* _Work to be completed_:
Given the entries below, please return each one exactly.

(Recorded data)
::::

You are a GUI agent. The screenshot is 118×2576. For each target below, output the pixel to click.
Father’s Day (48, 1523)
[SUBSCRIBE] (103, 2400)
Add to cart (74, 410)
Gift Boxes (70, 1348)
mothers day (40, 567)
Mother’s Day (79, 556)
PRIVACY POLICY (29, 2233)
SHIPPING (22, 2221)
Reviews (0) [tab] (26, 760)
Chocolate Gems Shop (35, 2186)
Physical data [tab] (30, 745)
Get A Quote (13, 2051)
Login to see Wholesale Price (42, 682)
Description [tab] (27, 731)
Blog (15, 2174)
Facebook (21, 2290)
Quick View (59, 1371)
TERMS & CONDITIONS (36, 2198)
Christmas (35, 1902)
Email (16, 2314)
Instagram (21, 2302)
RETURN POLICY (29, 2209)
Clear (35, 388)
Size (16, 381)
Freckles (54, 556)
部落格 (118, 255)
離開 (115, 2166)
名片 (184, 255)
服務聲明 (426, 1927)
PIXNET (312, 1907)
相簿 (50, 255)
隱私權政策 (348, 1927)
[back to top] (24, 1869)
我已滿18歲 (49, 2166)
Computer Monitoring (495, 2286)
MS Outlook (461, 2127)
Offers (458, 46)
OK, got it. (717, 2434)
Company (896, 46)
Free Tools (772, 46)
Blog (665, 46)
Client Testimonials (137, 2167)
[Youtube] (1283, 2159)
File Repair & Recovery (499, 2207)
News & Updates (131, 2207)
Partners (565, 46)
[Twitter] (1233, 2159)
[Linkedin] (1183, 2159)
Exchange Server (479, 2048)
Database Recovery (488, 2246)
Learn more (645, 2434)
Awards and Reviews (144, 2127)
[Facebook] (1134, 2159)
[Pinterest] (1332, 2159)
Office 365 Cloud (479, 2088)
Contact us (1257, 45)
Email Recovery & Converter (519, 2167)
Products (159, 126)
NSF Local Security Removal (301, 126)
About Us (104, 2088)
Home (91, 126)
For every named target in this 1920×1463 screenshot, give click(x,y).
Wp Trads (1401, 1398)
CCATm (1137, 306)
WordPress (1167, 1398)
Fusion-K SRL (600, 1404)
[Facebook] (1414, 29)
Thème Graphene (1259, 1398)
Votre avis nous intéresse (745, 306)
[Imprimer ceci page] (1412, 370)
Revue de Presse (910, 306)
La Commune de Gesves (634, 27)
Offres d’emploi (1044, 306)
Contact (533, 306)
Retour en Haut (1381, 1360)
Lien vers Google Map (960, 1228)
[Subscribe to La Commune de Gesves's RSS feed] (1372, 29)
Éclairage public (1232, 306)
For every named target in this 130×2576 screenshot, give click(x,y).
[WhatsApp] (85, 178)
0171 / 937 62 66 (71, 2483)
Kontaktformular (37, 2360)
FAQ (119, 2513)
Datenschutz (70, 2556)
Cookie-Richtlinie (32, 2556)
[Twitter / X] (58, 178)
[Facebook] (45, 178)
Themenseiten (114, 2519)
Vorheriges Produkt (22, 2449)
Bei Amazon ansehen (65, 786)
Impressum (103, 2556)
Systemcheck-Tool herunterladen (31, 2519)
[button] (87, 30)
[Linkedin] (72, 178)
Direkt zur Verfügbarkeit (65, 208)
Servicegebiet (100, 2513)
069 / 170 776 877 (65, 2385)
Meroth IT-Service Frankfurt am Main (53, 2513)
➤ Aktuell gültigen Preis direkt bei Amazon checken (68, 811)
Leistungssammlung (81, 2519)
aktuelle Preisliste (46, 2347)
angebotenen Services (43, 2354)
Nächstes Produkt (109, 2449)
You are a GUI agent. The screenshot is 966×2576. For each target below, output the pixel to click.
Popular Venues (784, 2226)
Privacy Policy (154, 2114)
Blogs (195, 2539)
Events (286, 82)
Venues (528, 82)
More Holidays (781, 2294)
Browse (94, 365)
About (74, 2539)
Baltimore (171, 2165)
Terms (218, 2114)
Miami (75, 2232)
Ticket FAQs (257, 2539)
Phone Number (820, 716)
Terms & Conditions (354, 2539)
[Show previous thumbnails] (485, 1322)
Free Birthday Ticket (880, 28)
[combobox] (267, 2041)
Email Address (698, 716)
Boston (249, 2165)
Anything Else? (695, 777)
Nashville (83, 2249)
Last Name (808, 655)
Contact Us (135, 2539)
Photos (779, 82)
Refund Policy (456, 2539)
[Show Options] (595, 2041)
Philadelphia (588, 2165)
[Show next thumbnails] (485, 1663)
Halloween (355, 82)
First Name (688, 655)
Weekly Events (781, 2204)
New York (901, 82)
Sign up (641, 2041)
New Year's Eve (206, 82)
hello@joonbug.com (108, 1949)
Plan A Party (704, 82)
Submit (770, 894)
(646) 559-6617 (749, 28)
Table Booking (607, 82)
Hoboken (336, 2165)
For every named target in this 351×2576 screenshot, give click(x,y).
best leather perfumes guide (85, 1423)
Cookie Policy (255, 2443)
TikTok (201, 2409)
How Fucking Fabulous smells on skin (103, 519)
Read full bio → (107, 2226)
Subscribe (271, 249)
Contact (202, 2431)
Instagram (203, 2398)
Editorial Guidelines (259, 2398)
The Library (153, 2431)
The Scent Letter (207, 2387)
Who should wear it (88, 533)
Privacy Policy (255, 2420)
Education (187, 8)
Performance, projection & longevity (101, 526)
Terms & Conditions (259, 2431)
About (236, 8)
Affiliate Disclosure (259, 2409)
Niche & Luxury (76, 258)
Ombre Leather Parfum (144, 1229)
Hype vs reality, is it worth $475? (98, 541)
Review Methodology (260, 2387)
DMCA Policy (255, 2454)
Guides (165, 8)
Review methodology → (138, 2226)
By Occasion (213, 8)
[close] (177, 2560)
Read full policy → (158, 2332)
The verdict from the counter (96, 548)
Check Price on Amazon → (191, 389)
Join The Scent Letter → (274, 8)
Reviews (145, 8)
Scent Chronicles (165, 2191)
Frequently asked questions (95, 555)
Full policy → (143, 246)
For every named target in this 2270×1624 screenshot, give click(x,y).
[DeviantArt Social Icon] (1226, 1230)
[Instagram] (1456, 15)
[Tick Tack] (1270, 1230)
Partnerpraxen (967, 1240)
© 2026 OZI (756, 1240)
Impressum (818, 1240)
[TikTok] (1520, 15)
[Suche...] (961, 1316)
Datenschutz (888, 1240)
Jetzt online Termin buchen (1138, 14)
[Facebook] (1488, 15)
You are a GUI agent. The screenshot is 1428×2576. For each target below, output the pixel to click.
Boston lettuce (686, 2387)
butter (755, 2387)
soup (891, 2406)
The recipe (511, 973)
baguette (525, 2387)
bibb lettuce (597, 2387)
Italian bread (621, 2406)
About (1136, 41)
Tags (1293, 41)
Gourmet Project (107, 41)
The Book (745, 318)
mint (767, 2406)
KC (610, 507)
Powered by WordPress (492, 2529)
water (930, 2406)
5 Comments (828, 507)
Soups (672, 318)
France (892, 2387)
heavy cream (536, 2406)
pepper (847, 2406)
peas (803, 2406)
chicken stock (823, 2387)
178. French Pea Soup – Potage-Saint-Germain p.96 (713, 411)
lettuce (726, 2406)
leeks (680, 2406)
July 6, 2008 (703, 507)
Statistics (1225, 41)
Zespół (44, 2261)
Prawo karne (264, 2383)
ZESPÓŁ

::::

* _Worked solution_:
You are a GUI agent. The screenshot is 118×2576. For each target below, output the pixel to click.
Father’s Day (48, 1523)
[SUBSCRIBE] (103, 2400)
Add to cart (74, 410)
Gift Boxes (70, 1348)
mothers day (40, 567)
Mother’s Day (79, 556)
PRIVACY POLICY (29, 2233)
SHIPPING (22, 2221)
Reviews (0) [tab] (26, 760)
Chocolate Gems Shop (35, 2186)
Physical data [tab] (30, 745)
Get A Quote (13, 2051)
Login to see Wholesale Price (42, 682)
Description [tab] (27, 731)
Blog (15, 2174)
Facebook (21, 2290)
Quick View (59, 1371)
TERMS & CONDITIONS (36, 2198)
Christmas (35, 1902)
Email (16, 2314)
Instagram (21, 2302)
RETURN POLICY (29, 2209)
Clear (35, 388)
Size (16, 381)
Freckles (54, 556)
部落格 (118, 255)
離開 (115, 2166)
名片 (184, 255)
服務聲明 (426, 1927)
PIXNET (312, 1907)
相簿 (50, 255)
隱私權政策 (348, 1927)
[back to top] (24, 1869)
我已滿18歲 (49, 2166)
Computer Monitoring (495, 2286)
MS Outlook (461, 2127)
Offers (458, 46)
OK, got it. (717, 2434)
Company (896, 46)
Free Tools (772, 46)
Blog (665, 46)
Client Testimonials (137, 2167)
[Youtube] (1283, 2159)
File Repair & Recovery (499, 2207)
News & Updates (131, 2207)
Partners (565, 46)
[Twitter] (1233, 2159)
[Linkedin] (1183, 2159)
Exchange Server (479, 2048)
Database Recovery (488, 2246)
Learn more (645, 2434)
Awards and Reviews (144, 2127)
[Facebook] (1134, 2159)
[Pinterest] (1332, 2159)
Office 365 Cloud (479, 2088)
Contact us (1257, 45)
Email Recovery & Converter (519, 2167)
Products (159, 126)
NSF Local Security Removal (301, 126)
About Us (104, 2088)
Home (91, 126)
For every named target in this 1920×1463 screenshot, give click(x,y).
Wp Trads (1401, 1398)
CCATm (1137, 306)
WordPress (1167, 1398)
Fusion-K SRL (600, 1404)
[Facebook] (1414, 29)
Thème Graphene (1259, 1398)
Votre avis nous intéresse (745, 306)
[Imprimer ceci page] (1412, 370)
Revue de Presse (910, 306)
La Commune de Gesves (634, 27)
Offres d’emploi (1044, 306)
Contact (533, 306)
Retour en Haut (1381, 1360)
Lien vers Google Map (960, 1228)
[Subscribe to La Commune de Gesves's RSS feed] (1372, 29)
Éclairage public (1232, 306)
For every named target in this 130×2576 screenshot, give click(x,y).
[WhatsApp] (85, 178)
0171 / 937 62 66 (71, 2483)
Kontaktformular (37, 2360)
FAQ (119, 2513)
Datenschutz (70, 2556)
Cookie-Richtlinie (32, 2556)
[Twitter / X] (58, 178)
[Facebook] (45, 178)
Themenseiten (114, 2519)
Vorheriges Produkt (22, 2449)
Bei Amazon ansehen (65, 786)
Impressum (103, 2556)
Systemcheck-Tool herunterladen (31, 2519)
[button] (87, 30)
[Linkedin] (72, 178)
Direkt zur Verfügbarkeit (65, 208)
Servicegebiet (100, 2513)
069 / 170 776 877 (65, 2385)
Meroth IT-Service Frankfurt am Main (53, 2513)
➤ Aktuell gültigen Preis direkt bei Amazon checken (68, 811)
Leistungssammlung (81, 2519)
aktuelle Preisliste (46, 2347)
angebotenen Services (43, 2354)
Nächstes Produkt (109, 2449)
You are a GUI agent. The screenshot is 966×2576. For each target below, output the pixel to click.
Popular Venues (784, 2226)
Privacy Policy (154, 2114)
Blogs (195, 2539)
Events (286, 82)
Venues (528, 82)
More Holidays (781, 2294)
Browse (94, 365)
About (74, 2539)
Baltimore (171, 2165)
Terms (218, 2114)
Miami (75, 2232)
Ticket FAQs (257, 2539)
Phone Number (820, 716)
Terms & Conditions (354, 2539)
[Show previous thumbnails] (485, 1322)
Free Birthday Ticket (880, 28)
[combobox] (267, 2041)
Email Address (698, 716)
Boston (249, 2165)
Anything Else? (695, 777)
Nashville (83, 2249)
Last Name (808, 655)
Contact Us (135, 2539)
Photos (779, 82)
Refund Policy (456, 2539)
[Show Options] (595, 2041)
Philadelphia (588, 2165)
[Show next thumbnails] (485, 1663)
Halloween (355, 82)
First Name (688, 655)
Weekly Events (781, 2204)
New York (901, 82)
Sign up (641, 2041)
New Year's Eve (206, 82)
hello@joonbug.com (108, 1949)
Plan A Party (704, 82)
Submit (770, 894)
(646) 559-6617 (749, 28)
Table Booking (607, 82)
Hoboken (336, 2165)
For every named target in this 351×2576 screenshot, give click(x,y).
best leather perfumes guide (85, 1423)
Cookie Policy (255, 2443)
TikTok (201, 2409)
How Fucking Fabulous smells on skin (103, 519)
Read full bio → (107, 2226)
Subscribe (271, 249)
Contact (202, 2431)
Instagram (203, 2398)
Editorial Guidelines (259, 2398)
The Library (153, 2431)
The Scent Letter (207, 2387)
Who should wear it (88, 533)
Privacy Policy (255, 2420)
Education (187, 8)
Performance, projection & longevity (101, 526)
Terms & Conditions (259, 2431)
About (236, 8)
Affiliate Disclosure (259, 2409)
Niche & Luxury (76, 258)
Ombre Leather Parfum (144, 1229)
Hype vs reality, is it worth $475? (98, 541)
Review Methodology (260, 2387)
DMCA Policy (255, 2454)
Guides (165, 8)
Review methodology → (138, 2226)
By Occasion (213, 8)
[close] (177, 2560)
Read full policy → (158, 2332)
The verdict from the counter (96, 548)
Check Price on Amazon → (191, 389)
Join The Scent Letter → (274, 8)
Reviews (145, 8)
Scent Chronicles (165, 2191)
Frequently asked questions (95, 555)
Full policy → (143, 246)
For every named target in this 2270×1624 screenshot, give click(x,y).
[DeviantArt Social Icon] (1226, 1230)
[Instagram] (1456, 15)
[Tick Tack] (1270, 1230)
Partnerpraxen (967, 1240)
© 2026 OZI (756, 1240)
Impressum (818, 1240)
[TikTok] (1520, 15)
[Suche...] (961, 1316)
Datenschutz (888, 1240)
Jetzt online Termin buchen (1138, 14)
[Facebook] (1488, 15)
You are a GUI agent. The screenshot is 1428×2576. For each target below, output the pixel to click.
Boston lettuce (686, 2387)
butter (755, 2387)
soup (891, 2406)
The recipe (511, 973)
baguette (525, 2387)
bibb lettuce (597, 2387)
Italian bread (621, 2406)
About (1136, 41)
Tags (1293, 41)
Gourmet Project (107, 41)
The Book (745, 318)
mint (767, 2406)
KC (610, 507)
Powered by WordPress (492, 2529)
water (930, 2406)
5 Comments (828, 507)
Soups (672, 318)
France (892, 2387)
heavy cream (536, 2406)
pepper (847, 2406)
peas (803, 2406)
chicken stock (823, 2387)
178. French Pea Soup – Potage-Saint-Germain p.96 (713, 411)
lettuce (726, 2406)
leeks (680, 2406)
July 6, 2008 (703, 507)
Statistics (1225, 41)
Zespół (44, 2261)
Prawo karne (264, 2383)
ZESPÓŁ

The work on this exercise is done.